I thought this was about a miscarriage for some reason. I wasn't paying attention to the 20 minute single shot birth scene, I was playing Stardew Valley while simultaneously cussing this couple and their midwife out for doing a home birth. I have issues with this. But it's the crux of the film, and I didn't entirely hate that it left it vague about the culpability, it was inevitably about the mother standing up for herself and speaking her truth while not being defined by others. Cool.
Too bad she was a cunt, and her husband's a dullard dudebro played by Shia LaBeouf. Okay, he's a dumb, poor construction worker who knows about liability issues concerning falling bridges, does he have to sound like a rapey (yes, he is, I'm not being sarcastic) dudebro. Everything and everyone in this movie were awful on some level, to the point you're not on anyone's side.
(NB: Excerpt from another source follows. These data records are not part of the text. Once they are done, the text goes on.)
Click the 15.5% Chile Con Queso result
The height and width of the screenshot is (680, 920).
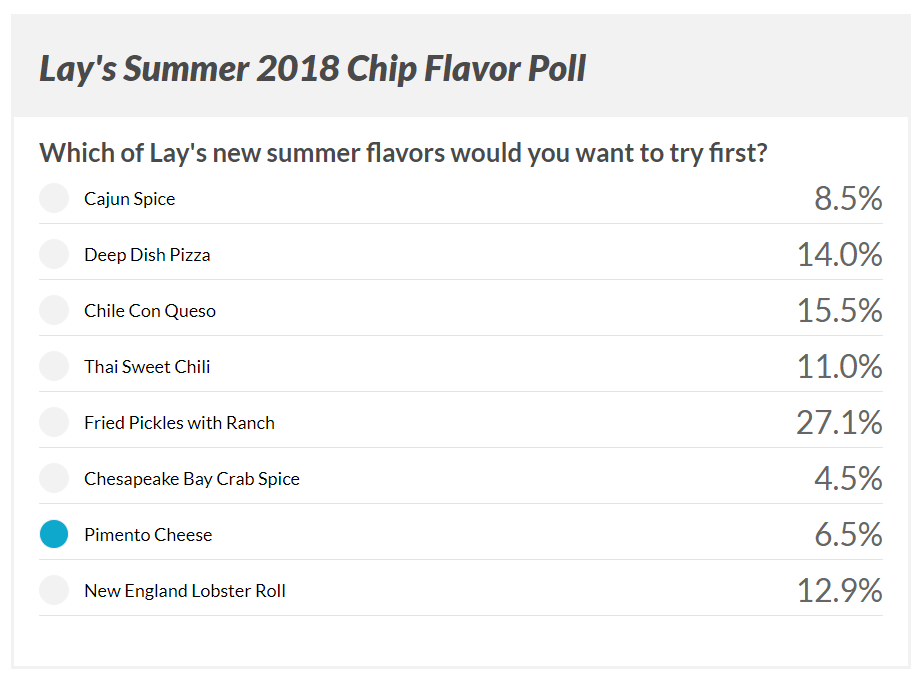840,310
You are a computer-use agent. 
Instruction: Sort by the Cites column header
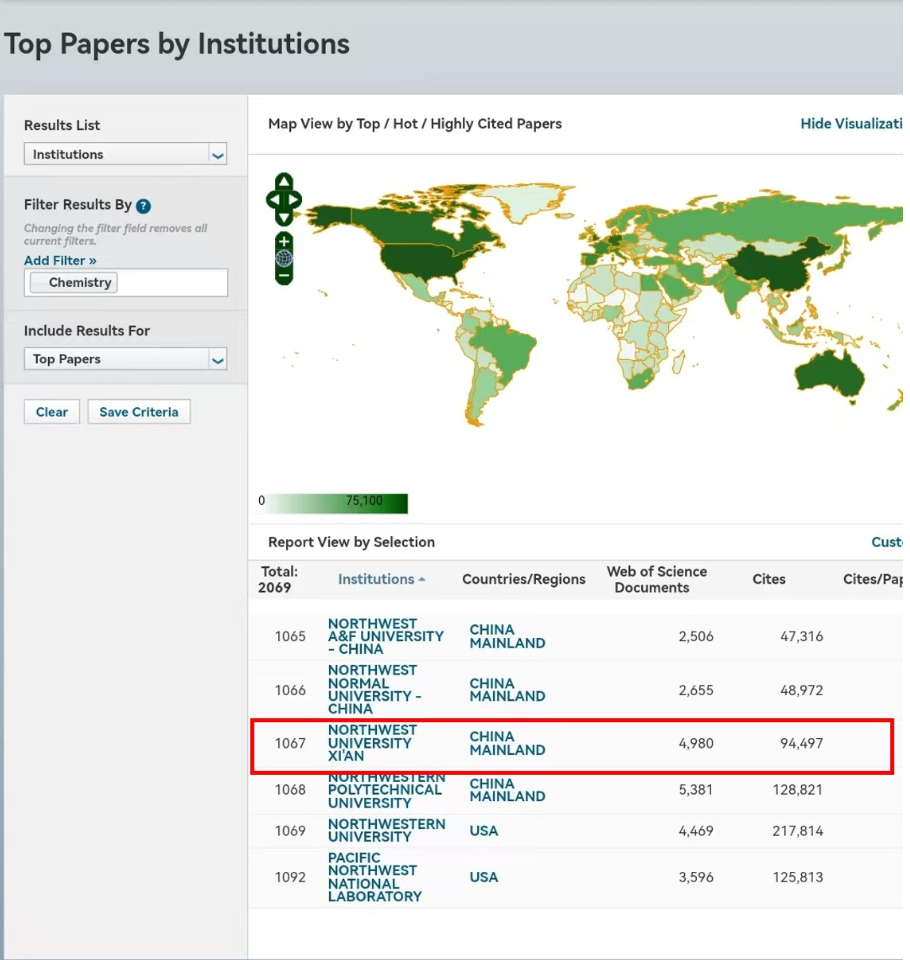point(768,580)
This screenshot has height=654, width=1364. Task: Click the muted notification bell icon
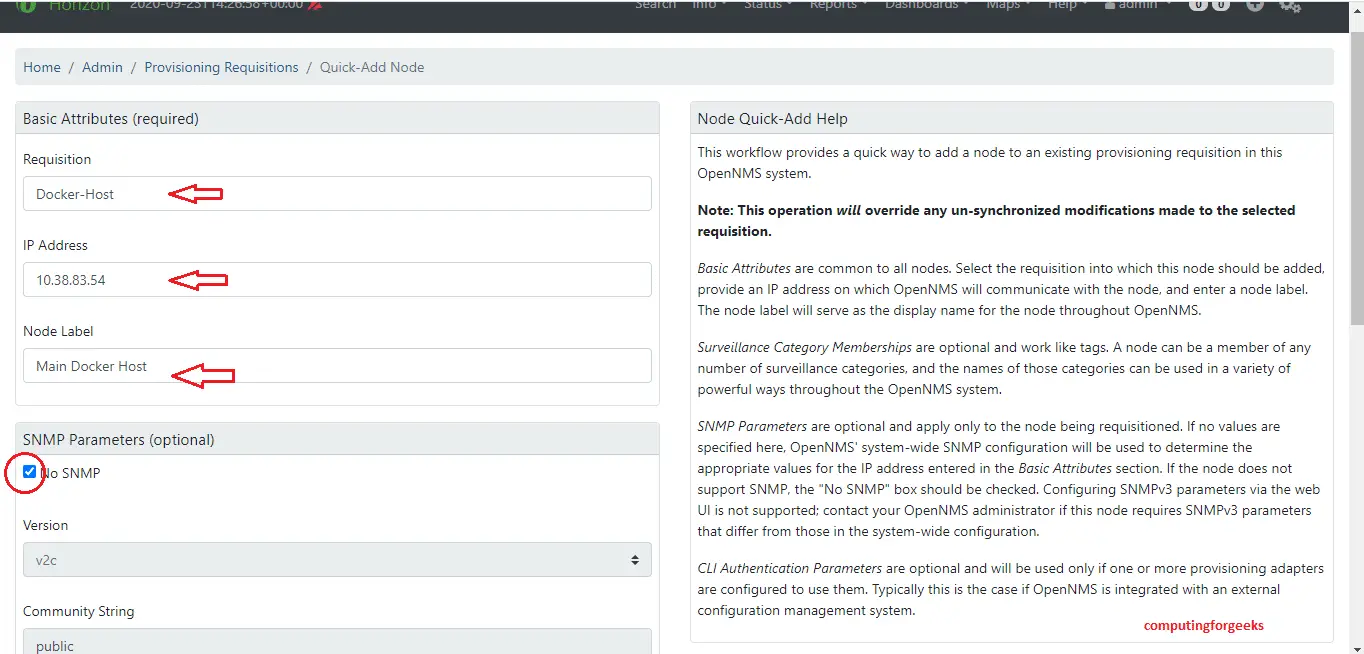tap(315, 6)
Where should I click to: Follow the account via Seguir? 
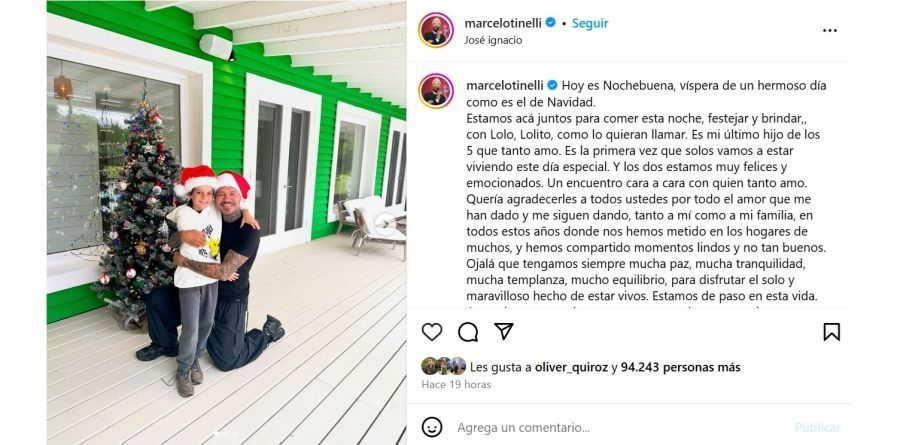point(590,24)
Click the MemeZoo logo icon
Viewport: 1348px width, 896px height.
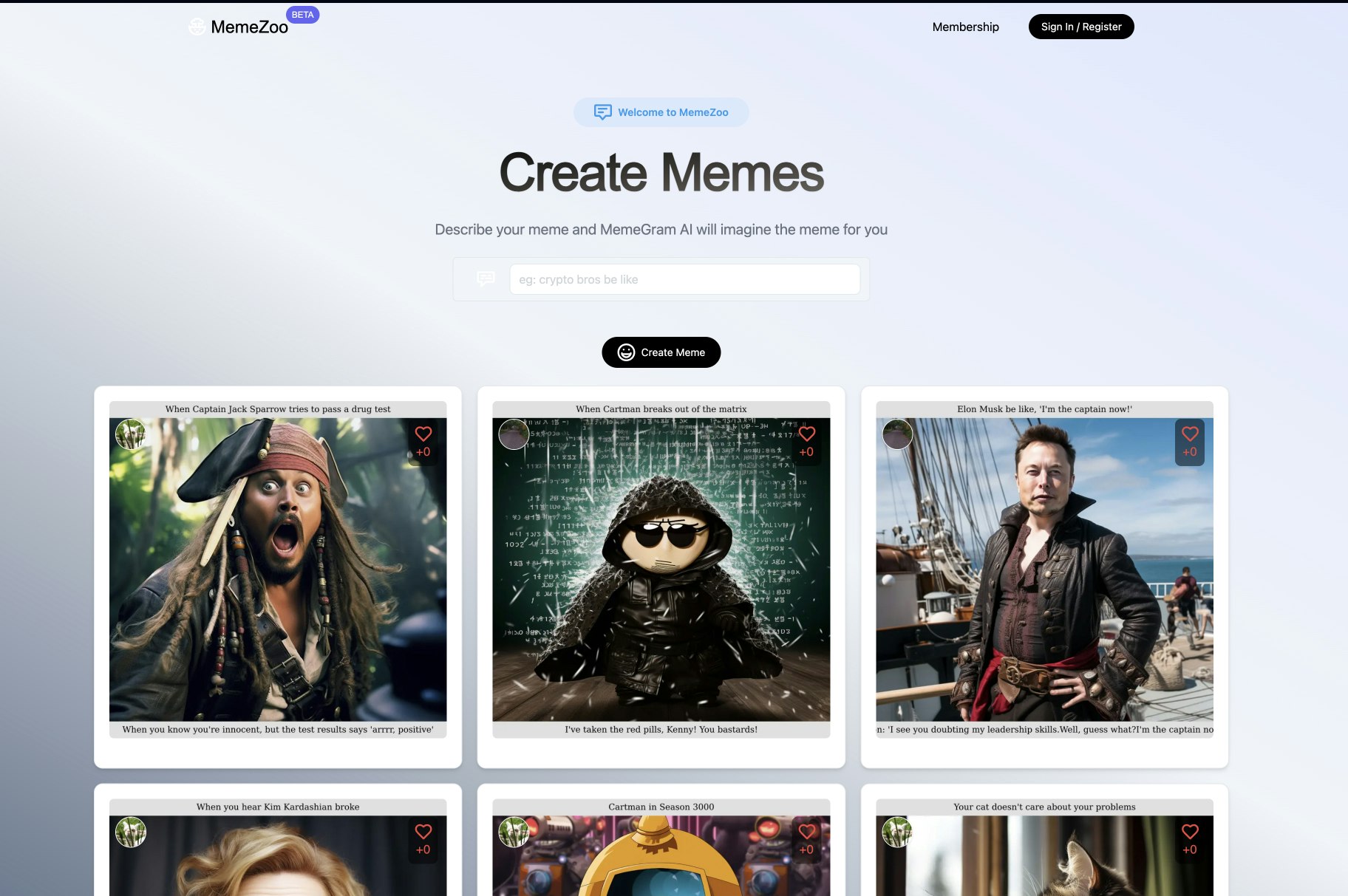197,27
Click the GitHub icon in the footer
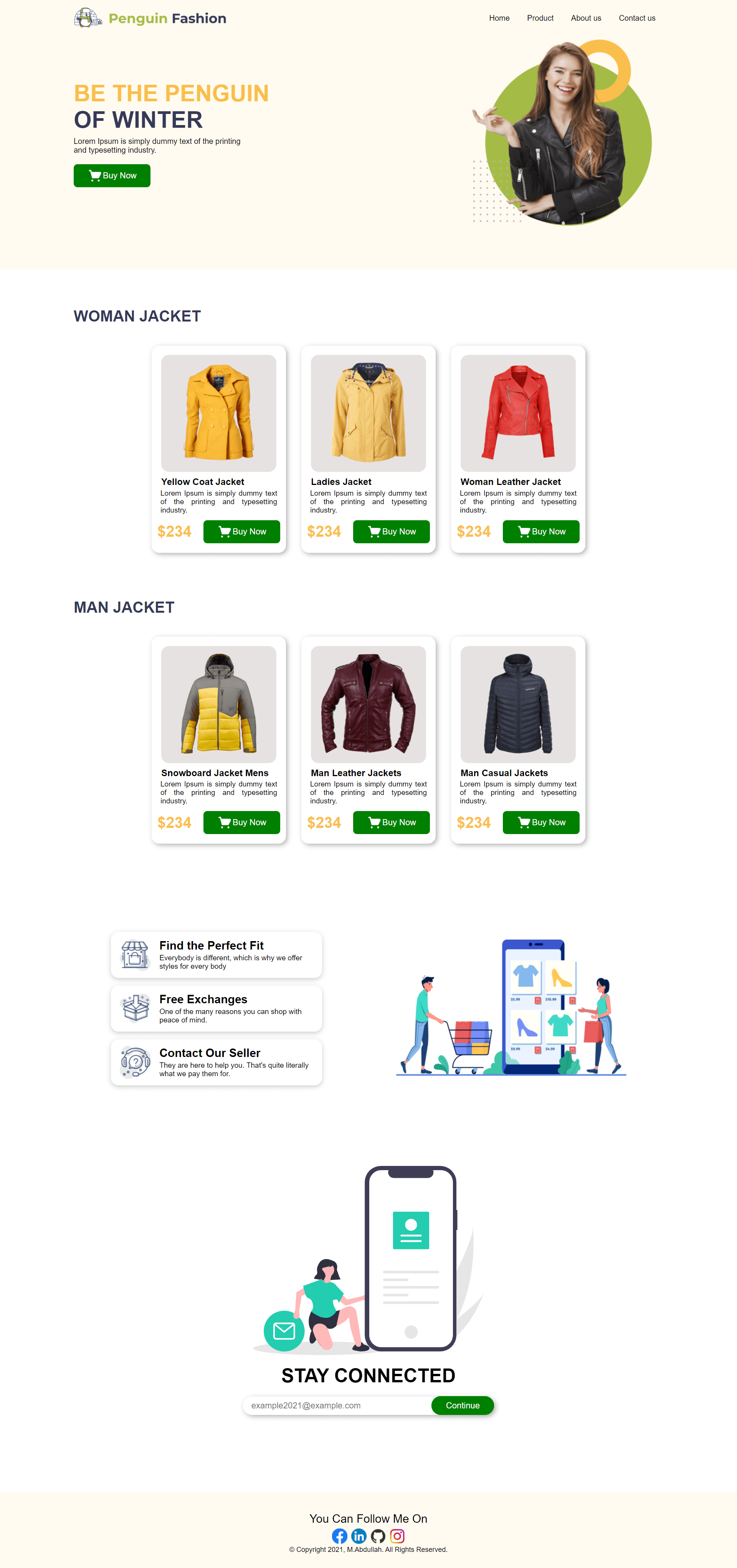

A rich family wanting to sue a midwife for negligence because they need "closure" while manipulating the grieving mother into testifying because the case against the midwife is airtight is too deplorable, you don't care it's about justice. It's not airtight. The whole point is you can't establish cause of death from any of the details or the coroner's report. Like I said, it's a movie about personal growth (literally her apple seeds don't sprout until she gets over herself). The husband sleeps with the lawyer, has to pretend he doesn't know her and somehow winds up back on coke, and you're supposed to feel sorry for him. The most chemistry we see is him cracking jokes and them giving loving gazes during the birth. A bunch of pictures of them doesn't prove to me they were genuinely in love since they had no chemistry to start with. (Also, I've seen Shia's wang twice now in movies and I feel like he does sex scenes as an excuse to walk around with no fucking pants on). Ellen Burstyn's prestige doesn't really come through here, with a heavily delivered monologue on her personal birth story, obviously described by her own mother. And I couldn't help thinking, oh well, you were a baby and did you ever consider your mother lied or exaggerated? Stating she lifted her head purely because it was a test of strength you consciously made as a baby to encourage the daughter to stand up for herself felt ludicrous, she's got the innocent old lady lilt to her voice but she's horrible as a person. Her family's horrible. Losing a baby doesn't give you an entitlement to be a complete douche. This is probably Shia's worst performance, he's a parody of himself. I genuinely disliked this.
It takes more to convince me you wanted to marry a dick than fridge photos.